The plot circles into a deep maze of Detroit Auto industry, corruption, environmental activists and a McGuffin in the shape of a film-can containing an “arty” porn-film that’s actually a big protest against the industrial pollution of the atmosphere, but it’s actually not that important because the main focus of the film really is all these fucked-up characters and the crazy fucked-up situations they get pulled in(as a rough example: it’s sort of like all the Darin Morgan-written “X-Files”-episodes). From the earliest scenes it’s very evident that we are witnessing the birth of yet another legendary Shane Black buddy-team. There was Murtaugh and Riggs, Hallenbeck and Dix, Baltimore and Hennessy, Harry and Perry – and to a degree also Tony and Rhodey. Now there’s March and Healy.
But; I’m getting ahead of myself. Let’s talk about the overall impression of the film first.
If “Kiss Kiss, Bang Bang” was still Black sort of finding his own directorial voice and “Iron Man 3” was him getting back to the big-budget filmmaking and playing with the big expensive toys, “The Nice Guys” is the first 100% pure, unlimited Shane Black-film. It is very clear that he is something of an encyclopedia of film, as well as all the classic film-cliches. And he seems pretty much hell-bent on taking a piss on all of those cliches and giving them a completely new spin, sometimes veering into total parody (his take on the old “throwing a gun to the other guy”-gag as well as a background gag of March swimming after a mermaid in a windowed pool are almost Zucker/Abrams/Zucker-territory – and then theres a bit involving falling asleep at the wheel which goes right into a “Fear & Loathing in Las Vegas”-territory). I guess the proper genre-tag (if anyone cares of such labeling) of this film would be a “period detective noir parody“. Setting the film in the 70’s and all the outrageous excess and sleaziness of that period seems to have freed Black to just go completely head-on in the realm of the ridiculous.
Having a great score by John Ottman & David Buckley as well as a kick-ass selection of the groovy tunes of the 70’s also helps. He doesn’t go as far (some would claim “too far”) as some filmmakers have gone and make the film in the style of the 70’s movies (film grain, jump cuts, kung-fu zooms etc.), but instead uses the most modern filmmaking tools available and directs with such an economical confidence of frame that it’s a marvel(see what I did there?) to watch. He NEVER makes the visuals take control of the scenes – it’s all about the dialogue. And the characters.

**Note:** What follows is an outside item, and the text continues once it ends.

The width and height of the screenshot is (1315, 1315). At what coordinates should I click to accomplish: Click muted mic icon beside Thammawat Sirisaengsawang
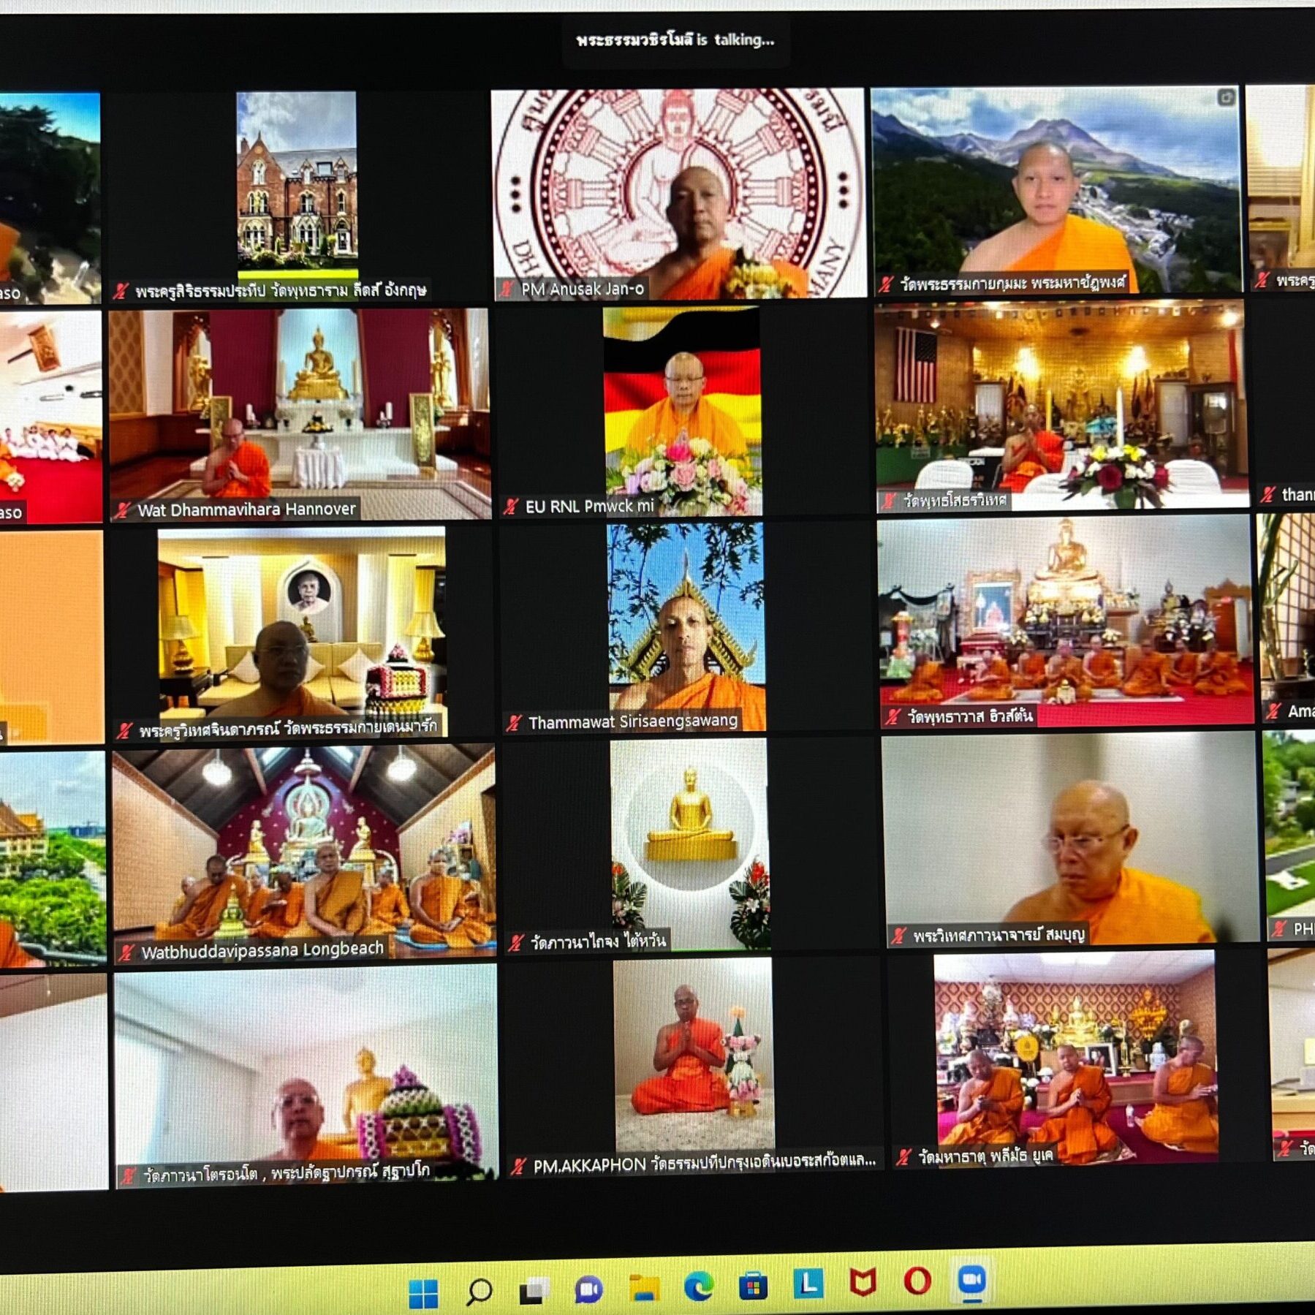pyautogui.click(x=514, y=723)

And boy does he let those characters play. I imagine there must be hours and hours worth of ad-libs and alternate takes from this movie, as Gosling and Crowe just keep stealing moment after moment. This will go down in history as one of the great comedic double acts. Frankly, I was VERY surprised that Ryan Gosling was this good at comedy. Both verbal and physical comedy. Pretty much nothing he has done before has given any hints to the things he pulls off in this movie. To be totally honest, I’d put him up for a Golden Globe for the “Best Performance in a Comedy” right now – accept no substitutes. He embraces the complete ineptitude, clumsiness and the idiocy of his character in a way that the closest possible comparison is probably Kevin Kline in “A Fish Called Wanda“. And he has perfect counterbalances with Crowe – who I thought from the trailers was just sort of parodying his character in “LA Confidential“, but is in fact sort of playing on his much-publicized real life tough-guy persona but adding a level of warmness and cuddly-bear type likability to it (to be fair, I have always known that Crowe CAN be funny – there are behind-the-scenes bits from over the years that have shown that over and over again. But this really is the first time that persona has been put on screen properly) – and Rice, who is clearly the more capable one of the Marches and something of a spiritual successor of Danielle Harris‘ Darian in “The Last Boy Scout“. You could say that these characters are a triumvirate that makes for one pretty good detective: March’s power is Dumb Luck (and apparent indestructability), Healys is Strength and Holly’s is Intelligence. And all the other players also get their chance to shine in the movie as well; with the small exception of Kim Basinger, who doesn’t really get all that much to do – and this might be the only little tiny scratch in the movies armor. Maybe her character was just a little TOO straight-faced in opposite of these crazy guys playing against her and could have used a little bit more character quirks or something, I don’t know.
All in all, “The Nice Guys” is a hell of a lot of fun and will no doubt get a lot of rewatches and re-evaluation (is it just me, or is that opening shot from behind the graffitied-up and decaying Hollywood-sign a slight nod to “Demolition Man”- also from Joel Silver?) as the year comes to a close. I know yours truly will watch the hell out of it again. and again. After all, rewatchability is a big issue when I decide on the greatness of a movie. This one makes me want a new Shane Black-movie every year from now on – and as he’s already deep in the production on both “The Predator” and “Doc Savage“, things are looking good. And hell – let’s make some silent (or not so silent) wishes for maybe a “The Nicer Guys” somewhere down the line.